## Archive for CRAN

## bayess’ back! [on CRAN]

Posted in Books, R, Statistics, University life with tags Bayesian Essentials with R, Bayesian textbook, CRAN, package, R, update, verion 1.5, version on September 22, 2022 by xi'an## Bayes Rules! [book review]

Posted in Books, Kids, Mountains, pictures, R, Running, Statistics, University life with tags Abele Blanc, Adriana Rosenbluth, Ama Dablam, Annapurna, applied Bayesian analysis, Australia, Bayes factor, Bayes rule, Bayesian modelling, Bletchley Park, book ban, book review, CHANCE, conjugate priors, CRAN, effective sample size, Enigma code machine, ergodicity, Florida, Gibbs distribution, Himalayas, history of statistics, introductory textbooks, it's greek to me, MCMC, Monte Carlo Statistical Methods, R, rStan, simulation, STAN, Uluru, undergraduates, weakly informative prior on July 5, 2022 by xi'anBayes Rules! is a new introductory textbook on Applied Bayesian Model(l)ing, written by Alicia Johnson (Macalester College), Miles Ott (Johnson & Johnson), and Mine Dogucu (University of California Irvine). Textbook sent to me by CRC Press for review. It is available (free) online as a website and has a github site, as well as a bayesrule R package. (Which reminds me that both our own book R packages, bayess and mcsm, have gone obsolete on CRAN! And that I should find time to figure out the issue for an upgrading…)

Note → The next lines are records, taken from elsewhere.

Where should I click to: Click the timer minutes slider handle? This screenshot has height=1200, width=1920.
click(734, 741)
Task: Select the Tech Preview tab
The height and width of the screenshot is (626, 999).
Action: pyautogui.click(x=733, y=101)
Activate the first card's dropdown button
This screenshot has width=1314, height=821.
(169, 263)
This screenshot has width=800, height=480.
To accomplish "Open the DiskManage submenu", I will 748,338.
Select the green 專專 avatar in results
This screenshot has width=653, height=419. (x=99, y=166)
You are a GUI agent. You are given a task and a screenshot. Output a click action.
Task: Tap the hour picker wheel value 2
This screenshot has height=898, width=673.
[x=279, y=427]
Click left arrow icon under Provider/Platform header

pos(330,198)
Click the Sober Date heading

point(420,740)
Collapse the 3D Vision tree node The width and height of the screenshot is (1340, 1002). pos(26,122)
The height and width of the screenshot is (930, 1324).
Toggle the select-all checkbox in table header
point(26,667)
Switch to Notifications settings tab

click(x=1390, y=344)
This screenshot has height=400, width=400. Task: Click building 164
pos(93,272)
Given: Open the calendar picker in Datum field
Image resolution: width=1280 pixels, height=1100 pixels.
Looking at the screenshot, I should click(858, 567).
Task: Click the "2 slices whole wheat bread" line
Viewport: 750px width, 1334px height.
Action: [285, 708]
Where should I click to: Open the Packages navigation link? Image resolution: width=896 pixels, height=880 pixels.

As far as I can tell [from abroad and from only teaching students with a math background], Bayes Rules! seems to be catering to early (US) undergraduate students with very little exposure to mathematical statistics or probability, as it introduces basic probability notions like pmf, joint distribution, and Bayes’ theorem (as well as Greek letters!) and shies away from integration or algebra (a covariance matrix occurs on page 437 with a lot . For instance, the Normal-Normal conjugacy derivation is considered a “mouthful” (page 113). The exposition is somewhat stretched along the 500⁺ pages as a result, imho, which is presumably a feature shared with most textbooks at this level, and, accordingly, the exercises and quizzes are more about intuition and reproducing the contents of the chapter than technical. In fact, I did not spot there a mention of sufficiency, consistency, posterior concentration (almost made on page 113), improper priors, ergodicity, irreducibility, &tc., while other notions are not precisely defined, like ESS, weakly informative (page 234) or vague priors (page 77), prior information—which makes the negative answer to the quiz “*All priors are informative*” (page 90) rather confusing—, R-hat, density plot, ~~scaled likelihood,~~ and more.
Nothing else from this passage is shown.